What the task requires:
Convert the records starting with the line that contains "Switch to the 能耗榜" and going on through the line that contains "Action: click(x=179, y=31)" into a JSON list of strings, one string per line, leaving out blank lines.

==== Information supplied ====

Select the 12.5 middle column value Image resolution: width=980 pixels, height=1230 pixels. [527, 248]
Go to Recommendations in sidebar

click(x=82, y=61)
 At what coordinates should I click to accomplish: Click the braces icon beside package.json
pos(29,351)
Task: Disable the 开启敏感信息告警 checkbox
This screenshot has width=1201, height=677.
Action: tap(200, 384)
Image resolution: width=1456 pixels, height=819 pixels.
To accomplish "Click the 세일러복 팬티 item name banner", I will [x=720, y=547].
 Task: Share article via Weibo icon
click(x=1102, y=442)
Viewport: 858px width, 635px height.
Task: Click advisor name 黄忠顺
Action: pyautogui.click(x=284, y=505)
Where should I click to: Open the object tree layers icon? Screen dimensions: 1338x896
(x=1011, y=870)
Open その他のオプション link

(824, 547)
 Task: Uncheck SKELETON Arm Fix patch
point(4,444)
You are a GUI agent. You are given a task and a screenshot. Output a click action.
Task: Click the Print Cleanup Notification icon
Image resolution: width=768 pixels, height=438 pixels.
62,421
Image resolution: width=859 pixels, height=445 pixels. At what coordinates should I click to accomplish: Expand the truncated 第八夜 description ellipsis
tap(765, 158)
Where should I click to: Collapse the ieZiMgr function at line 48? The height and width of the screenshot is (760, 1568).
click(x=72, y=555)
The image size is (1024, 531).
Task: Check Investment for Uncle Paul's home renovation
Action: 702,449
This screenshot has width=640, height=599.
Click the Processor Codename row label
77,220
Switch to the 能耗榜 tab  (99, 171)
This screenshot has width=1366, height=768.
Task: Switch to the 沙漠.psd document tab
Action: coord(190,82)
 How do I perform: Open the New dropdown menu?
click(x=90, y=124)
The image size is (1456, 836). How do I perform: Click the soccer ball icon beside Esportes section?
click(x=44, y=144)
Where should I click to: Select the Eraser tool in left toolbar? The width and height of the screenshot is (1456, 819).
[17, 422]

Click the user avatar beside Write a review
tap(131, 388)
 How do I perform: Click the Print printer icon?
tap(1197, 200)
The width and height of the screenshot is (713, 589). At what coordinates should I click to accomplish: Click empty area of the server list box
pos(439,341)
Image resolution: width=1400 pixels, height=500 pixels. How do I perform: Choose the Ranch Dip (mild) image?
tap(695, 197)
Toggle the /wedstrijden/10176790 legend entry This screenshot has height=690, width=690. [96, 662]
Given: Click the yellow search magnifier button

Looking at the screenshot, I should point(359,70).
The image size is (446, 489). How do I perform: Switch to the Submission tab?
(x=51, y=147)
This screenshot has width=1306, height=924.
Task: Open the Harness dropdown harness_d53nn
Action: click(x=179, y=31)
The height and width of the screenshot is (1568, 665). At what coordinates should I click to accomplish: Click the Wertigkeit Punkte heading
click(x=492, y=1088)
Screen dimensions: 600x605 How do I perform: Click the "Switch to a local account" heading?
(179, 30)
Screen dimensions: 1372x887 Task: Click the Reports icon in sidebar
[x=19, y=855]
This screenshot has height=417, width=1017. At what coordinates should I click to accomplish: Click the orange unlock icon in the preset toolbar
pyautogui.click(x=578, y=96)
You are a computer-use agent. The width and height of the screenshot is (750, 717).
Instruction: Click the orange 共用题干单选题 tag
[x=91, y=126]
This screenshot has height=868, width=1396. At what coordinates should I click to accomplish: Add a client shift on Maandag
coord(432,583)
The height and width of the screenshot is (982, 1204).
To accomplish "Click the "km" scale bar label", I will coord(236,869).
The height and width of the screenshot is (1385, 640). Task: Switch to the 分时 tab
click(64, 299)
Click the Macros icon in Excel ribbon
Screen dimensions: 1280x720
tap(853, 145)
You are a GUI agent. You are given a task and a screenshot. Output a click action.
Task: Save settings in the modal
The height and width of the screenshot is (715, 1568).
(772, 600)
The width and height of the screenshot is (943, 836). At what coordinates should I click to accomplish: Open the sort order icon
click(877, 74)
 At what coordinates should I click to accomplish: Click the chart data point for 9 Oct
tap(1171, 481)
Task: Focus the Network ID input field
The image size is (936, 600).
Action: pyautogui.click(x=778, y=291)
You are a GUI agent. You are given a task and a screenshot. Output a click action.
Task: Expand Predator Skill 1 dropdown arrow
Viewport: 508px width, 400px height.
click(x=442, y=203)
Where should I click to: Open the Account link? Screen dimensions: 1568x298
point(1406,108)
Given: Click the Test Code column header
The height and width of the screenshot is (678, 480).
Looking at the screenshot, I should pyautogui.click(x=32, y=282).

====

Written solution:
[
  "Switch to the 能耗榜 tab  (99, 171)",
  "This screenshot has width=1366, height=768.",
  "Task: Switch to the 沙漠.psd document tab",
  "Action: coord(190,82)",
  " How do I perform: Open the New dropdown menu?",
  "click(x=90, y=124)",
  "The image size is (1456, 836). How do I perform: Click the soccer ball icon beside Esportes section?",
  "click(x=44, y=144)",
  "Where should I click to: Select the Eraser tool in left toolbar? The width and height of the screenshot is (1456, 819).",
  "[17, 422]",
  "Click the user avatar beside Write a review",
  "tap(131, 388)",
  " How do I perform: Click the Print printer icon?",
  "tap(1197, 200)",
  "The width and height of the screenshot is (713, 589). At what coordinates should I click to accomplish: Click empty area of the server list box",
  "pos(439,341)",
  "Image resolution: width=1400 pixels, height=500 pixels. How do I perform: Choose the Ranch Dip (mild) image?",
  "tap(695, 197)",
  "Toggle the /wedstrijden/10176790 legend entry This screenshot has height=690, width=690. [96, 662]",
  "Given: Click the yellow search magnifier button",
  "Looking at the screenshot, I should point(359,70).",
  "The image size is (446, 489). How do I perform: Switch to the Submission tab?",
  "(x=51, y=147)",
  "This screenshot has width=1306, height=924.",
  "Task: Open the Harness dropdown harness_d53nn",
  "Action: click(x=179, y=31)"
]